Dünya "religio-politik" bir yönde ilerlerken; bizim yerimiz neresi, bu yolculukta?

30 yıl gerilerde..

Ne güzel hayallerimiz vardı..

Meydanlarda, pankartlarla ve hançerelerden yükselen "İran- Pakistan.. Sıra sende müslüman.."  diye samimî haykırışlar, bizim genç neslimizin iç dünyasını nasıl da renklendiriyordu..

İran"da İslam İnqılabı olmuştu.. Dünya diken üstündeydi..

Pakistan"da da Temmuz -1977 başında Zulfiqar Ali Butto"yu bir askerî darbe ile devirip (merhûm Muhammed İqbâl"in oğlu -ve adına Câvidnâme isimli ünlü eserini yazdığı- Câvid İqbâl"in başkanlığını yaptığı bir mahkemeden aldığı bir hükümle)  idâm ettiren  General Ziya"ul Haqq, -bir türlü gerçekleşmediyse de..- "şer"î hükümleri uygulayacağı"na dair dünyada gürültü koparak açıklamalar yapıyordu.

Bunlar bizim gençliğimizi yine de heyecanlandırıyordu.. Sanki, o hedefler bir adım ilerimizdeymişcesine ve sanki biraz uzansak, yakalayıverecekmişiz gibi bir duygu taşırdık.

*

Dün, Pakistan Devleti"nin kuruluşunun 65. yaşına girmesi münasebetiyle yapılan görkemli törenleri izlerken şöyle bir düşündüm..

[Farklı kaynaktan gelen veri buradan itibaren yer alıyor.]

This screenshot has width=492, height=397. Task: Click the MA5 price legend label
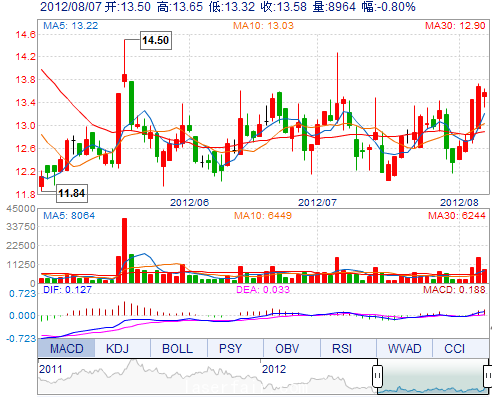coord(71,26)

İslamî devlet mi, bir saltanat sistemi mi olduğu üzerinde derin derin düşünülmesi gereken Osmanlı"nın dağılmasından sonra, ilk olarak, sırf  İslamî hedefler üzerinde olması hedeflenerek, o yüce idealle ve pâk insanların ülkesi manasına da gelecek şekilde -resmî adı Pakistan İslam Cumhûriyeti olan bir devlet kuruluyordu; coğrafî olarak iki parçalı şekilde..

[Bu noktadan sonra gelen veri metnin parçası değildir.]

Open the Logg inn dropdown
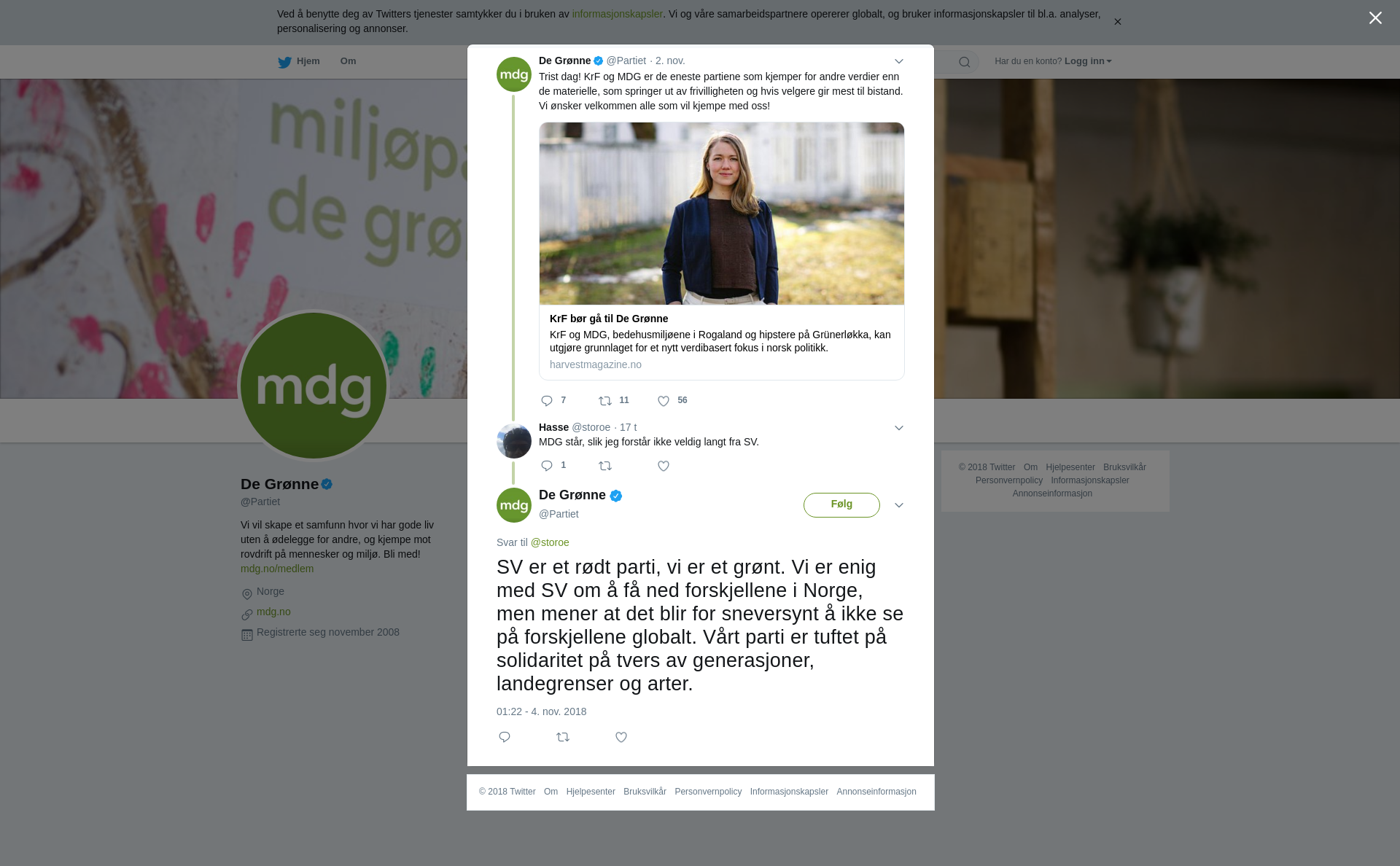This screenshot has width=1400, height=866. 1087,61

Bir parçası, 1971"deki kanlı içsavaştan beri ayrı bir olarak Bangladeş diye anılan ve Bengal Körfezi"ndeki Doğu Pakistan.. Diğeri, Pencab Vâdisi"ndeki Batı Pakistan.. Bu iki parça arasında kara mesafesi, 2 bin km. kadardı ve arada, "düşman" olan dev bir Hindistan vardı.. Hindistan üzerinden hava yoluyla bile geçilemiyordu.. Deniz yoluyla ise, ancak 20 günde o ulaşılabiliyordu..

Yaşaması zor olan bu iki parçalılığı da, Hindistan"daki 250 yıla yaklaşan sömürgeciliğini şeklen sona erdiren ingiliz emperyalizmi dayatmıştı..

Keşmir Mes"elesi ise ortada bırakılmış ve Hindistan sahiblenivermişti.. Ki, o kanlı yara, hâlâ da kanıyor. Dünya Müslümanları ise, Keşmir"i büyük çapta ve neredeyse bilmiyorlar bile.. 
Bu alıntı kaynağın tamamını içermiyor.